A etapa de Produção Gráfica se constitui como a mais detalhada, e está organizada em quatro subcomponentes. O item Insumos abrange os diversos materiais utilizados no processo: papel, tinta, tipos e outros, incluindo uma subcategoria específica para fornecedores. No item Mão de obra se alocam os tipógrafos, compositores, impressores, encadernadores e outros trabalhadores, com subdivisões para Formação, a saber, para observar as escolas profissionalizantes e cursos técnicos da área; e Organização Profissional, com indicação de associações de classe, sindicatos e outras instâncias de articulação coletiva. O item Equipamentos, por sua vez, registra os maquinários gráficos e as transformações tecnológicas, além de seus fornecedores. Por fim, o item Literatura Técnica ou Especializada contempla publicações como manuais técnicos, catálogos tipográficos e outros impressos que circularam como suporte para o ofício de produção gráfica.

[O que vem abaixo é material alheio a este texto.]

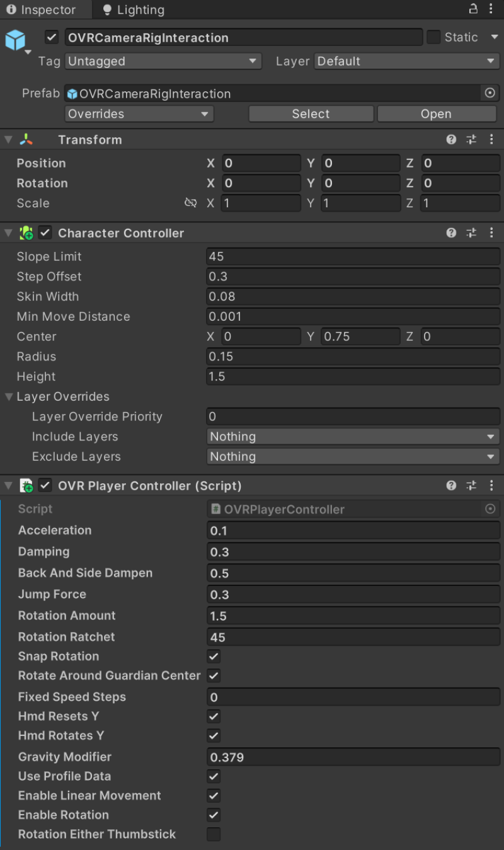Switch to the Lighting tab
504x850 pixels.
[132, 9]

No decorrer do século XIX, as oficinas tipográficas brasileiras modernizaram-se gradualmente com a aquisição de novos equipamentos, inclusive a vapor, e a diversificação de seus conjuntos de tipos, ornamentos, materiais e estilos visuais. A produção expandiu progressivamente seu alcance, incorporando não apenas diferentes técnicas, mas também atividades especializadas, como ateliês fotográficos, oficinas de encadernação, gravação e a manufatura de carimbos, dentre outros. Tais operações podiam funcionar de forma independente ou estar integradas em estabelecimentos gráficos de maior porte, nos quais trabalhadores de encadernação e fotogravação participavam de modo articulado na cadeia produtiva.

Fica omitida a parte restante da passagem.